> [What you need to do] Print out each record, keeping it identical to the original.

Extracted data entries

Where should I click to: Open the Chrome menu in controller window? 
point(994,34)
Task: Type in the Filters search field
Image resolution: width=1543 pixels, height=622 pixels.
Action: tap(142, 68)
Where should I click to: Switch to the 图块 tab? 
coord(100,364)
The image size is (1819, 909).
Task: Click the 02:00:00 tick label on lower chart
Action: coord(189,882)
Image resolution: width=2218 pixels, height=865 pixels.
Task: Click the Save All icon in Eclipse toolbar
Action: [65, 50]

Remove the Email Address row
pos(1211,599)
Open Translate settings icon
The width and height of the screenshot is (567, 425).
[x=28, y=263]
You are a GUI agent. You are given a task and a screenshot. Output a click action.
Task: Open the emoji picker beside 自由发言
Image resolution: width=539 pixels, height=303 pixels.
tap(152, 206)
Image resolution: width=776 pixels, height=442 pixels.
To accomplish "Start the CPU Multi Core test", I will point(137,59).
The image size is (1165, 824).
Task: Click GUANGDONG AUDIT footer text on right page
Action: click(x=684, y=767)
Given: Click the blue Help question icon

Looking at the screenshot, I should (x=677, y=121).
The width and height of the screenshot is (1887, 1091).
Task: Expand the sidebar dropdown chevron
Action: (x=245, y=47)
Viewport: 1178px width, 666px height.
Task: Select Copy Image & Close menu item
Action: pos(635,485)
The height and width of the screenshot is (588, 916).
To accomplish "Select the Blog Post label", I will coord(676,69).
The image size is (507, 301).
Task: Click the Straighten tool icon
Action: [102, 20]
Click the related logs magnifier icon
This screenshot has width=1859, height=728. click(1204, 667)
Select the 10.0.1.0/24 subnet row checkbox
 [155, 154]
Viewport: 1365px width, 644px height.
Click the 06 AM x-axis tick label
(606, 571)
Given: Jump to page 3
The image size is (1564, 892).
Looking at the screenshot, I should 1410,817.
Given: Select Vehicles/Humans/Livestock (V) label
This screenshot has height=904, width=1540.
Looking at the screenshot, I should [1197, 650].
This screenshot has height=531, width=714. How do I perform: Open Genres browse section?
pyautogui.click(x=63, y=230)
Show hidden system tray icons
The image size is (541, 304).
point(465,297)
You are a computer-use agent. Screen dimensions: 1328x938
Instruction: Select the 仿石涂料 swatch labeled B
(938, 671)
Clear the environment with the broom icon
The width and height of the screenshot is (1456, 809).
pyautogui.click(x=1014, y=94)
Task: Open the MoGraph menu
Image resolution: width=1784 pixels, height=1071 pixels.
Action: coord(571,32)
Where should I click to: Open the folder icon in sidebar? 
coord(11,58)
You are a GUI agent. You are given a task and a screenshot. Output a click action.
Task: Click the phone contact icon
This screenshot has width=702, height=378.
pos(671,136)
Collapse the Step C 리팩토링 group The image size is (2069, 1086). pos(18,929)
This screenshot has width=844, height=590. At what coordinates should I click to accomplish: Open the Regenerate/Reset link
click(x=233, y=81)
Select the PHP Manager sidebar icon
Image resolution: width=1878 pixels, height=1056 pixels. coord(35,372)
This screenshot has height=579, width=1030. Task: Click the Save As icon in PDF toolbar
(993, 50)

> [Answer box]
Where should I click to: Open the Chrome menu in controller window? 
point(994,34)
Task: Type in the Filters search field
Image resolution: width=1543 pixels, height=622 pixels.
Action: tap(142, 68)
Where should I click to: Switch to the 图块 tab? 
coord(100,364)
The image size is (1819, 909).
Task: Click the 02:00:00 tick label on lower chart
Action: coord(189,882)
Image resolution: width=2218 pixels, height=865 pixels.
Task: Click the Save All icon in Eclipse toolbar
Action: [65, 50]

Remove the Email Address row
pos(1211,599)
Open Translate settings icon
The width and height of the screenshot is (567, 425).
[x=28, y=263]
You are a GUI agent. You are given a task and a screenshot. Output a click action.
Task: Open the emoji picker beside 自由发言
Image resolution: width=539 pixels, height=303 pixels.
tap(152, 206)
Image resolution: width=776 pixels, height=442 pixels.
To accomplish "Start the CPU Multi Core test", I will point(137,59).
The image size is (1165, 824).
Task: Click GUANGDONG AUDIT footer text on right page
Action: click(x=684, y=767)
Given: Click the blue Help question icon

Looking at the screenshot, I should (x=677, y=121).
The width and height of the screenshot is (1887, 1091).
Task: Expand the sidebar dropdown chevron
Action: (x=245, y=47)
Viewport: 1178px width, 666px height.
Task: Select Copy Image & Close menu item
Action: pos(635,485)
The height and width of the screenshot is (588, 916).
To accomplish "Select the Blog Post label", I will coord(676,69).
The image size is (507, 301).
Task: Click the Straighten tool icon
Action: [102, 20]
Click the related logs magnifier icon
This screenshot has width=1859, height=728. click(1204, 667)
Select the 10.0.1.0/24 subnet row checkbox
 [155, 154]
Viewport: 1365px width, 644px height.
Click the 06 AM x-axis tick label
(606, 571)
Given: Jump to page 3
The image size is (1564, 892).
Looking at the screenshot, I should 1410,817.
Given: Select Vehicles/Humans/Livestock (V) label
This screenshot has height=904, width=1540.
Looking at the screenshot, I should [1197, 650].
This screenshot has height=531, width=714. How do I perform: Open Genres browse section?
pyautogui.click(x=63, y=230)
Show hidden system tray icons
The image size is (541, 304).
point(465,297)
You are a computer-use agent. Screen dimensions: 1328x938
Instruction: Select the 仿石涂料 swatch labeled B
(938, 671)
Clear the environment with the broom icon
The width and height of the screenshot is (1456, 809).
pyautogui.click(x=1014, y=94)
Task: Open the MoGraph menu
Image resolution: width=1784 pixels, height=1071 pixels.
Action: coord(571,32)
Where should I click to: Open the folder icon in sidebar? 
coord(11,58)
You are a GUI agent. You are given a task and a screenshot. Output a click action.
Task: Click the phone contact icon
This screenshot has width=702, height=378.
pos(671,136)
Collapse the Step C 리팩토링 group The image size is (2069, 1086). pos(18,929)
This screenshot has width=844, height=590. At what coordinates should I click to accomplish: Open the Regenerate/Reset link
click(x=233, y=81)
Select the PHP Manager sidebar icon
Image resolution: width=1878 pixels, height=1056 pixels. coord(35,372)
This screenshot has height=579, width=1030. Task: Click the Save As icon in PDF toolbar
(993, 50)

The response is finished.